▸ AIM: Quote the passage about early Malays and the Pallawa script word for word, in full.
═════ DOCUMENT EXCERPT
Malays in ancient time before accepting Islam are Mahayana Buddhists, some may be Buddhists but calling themselves as Hindus because they modified some of Hindus culture. Malay use Pallawa script to write inscriptions, it is based from Southern Indian Brahmin scripts, that script evolved to be Myanmar script and Khmer script today while Thais adopt the modification form of Khmer script. I learned this script through Thai script, there is a book called "Patti Sanskerit" or "Reading Sanskrit. It uses Pallawa writing together with the comparison in Thai script, I borrowed it last year and trying to learn Sanskrit through Thai.
══════════
═════ DATASET
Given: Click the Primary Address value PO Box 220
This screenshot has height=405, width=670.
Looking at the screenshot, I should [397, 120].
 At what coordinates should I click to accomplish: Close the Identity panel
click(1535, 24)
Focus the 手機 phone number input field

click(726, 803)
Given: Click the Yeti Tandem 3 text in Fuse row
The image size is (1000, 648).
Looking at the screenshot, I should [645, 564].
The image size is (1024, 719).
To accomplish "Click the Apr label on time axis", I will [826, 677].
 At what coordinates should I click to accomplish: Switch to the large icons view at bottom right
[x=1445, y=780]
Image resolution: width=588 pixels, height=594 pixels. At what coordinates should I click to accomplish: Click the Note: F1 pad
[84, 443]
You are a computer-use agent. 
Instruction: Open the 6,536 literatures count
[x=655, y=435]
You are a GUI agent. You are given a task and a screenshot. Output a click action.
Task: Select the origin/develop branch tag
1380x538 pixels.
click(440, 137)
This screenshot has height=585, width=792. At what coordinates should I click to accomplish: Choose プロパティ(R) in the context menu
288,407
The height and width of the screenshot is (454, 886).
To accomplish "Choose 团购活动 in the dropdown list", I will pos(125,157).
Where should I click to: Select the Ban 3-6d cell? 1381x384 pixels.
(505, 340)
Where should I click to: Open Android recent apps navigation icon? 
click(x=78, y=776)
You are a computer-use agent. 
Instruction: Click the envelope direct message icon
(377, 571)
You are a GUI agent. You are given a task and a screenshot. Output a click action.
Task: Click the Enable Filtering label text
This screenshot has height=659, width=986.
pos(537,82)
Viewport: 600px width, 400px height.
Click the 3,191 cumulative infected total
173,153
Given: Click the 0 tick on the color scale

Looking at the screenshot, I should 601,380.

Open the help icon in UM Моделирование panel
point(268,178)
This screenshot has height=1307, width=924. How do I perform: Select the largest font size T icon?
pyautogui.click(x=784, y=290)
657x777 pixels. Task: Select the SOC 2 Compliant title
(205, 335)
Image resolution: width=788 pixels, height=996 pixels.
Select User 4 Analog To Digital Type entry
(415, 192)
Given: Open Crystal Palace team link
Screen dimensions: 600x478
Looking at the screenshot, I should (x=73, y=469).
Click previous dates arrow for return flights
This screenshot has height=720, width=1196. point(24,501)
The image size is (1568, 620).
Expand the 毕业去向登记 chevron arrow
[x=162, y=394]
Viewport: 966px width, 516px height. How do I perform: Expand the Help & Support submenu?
══════════
▸ FULL RESPONSE:
Malays in ancient time before accepting Islam are Mahayana Buddhists, some may be Buddhists but calling themselves as Hindus because they modified some of Hindus culture. Malay use Pallawa script to write inscriptions, it is based from Southern Indian Brahmin scripts, that script evolved to be Myanmar script and Khmer script today while Thais adopt the modification form of Khmer script. I learned this script through Thai script, there is a book called "Patti Sanskerit" or "Reading Sanskrit. It uses Pallawa writing together with the comparison in Thai script, I borrowed it last year and trying to learn Sanskrit through Thai.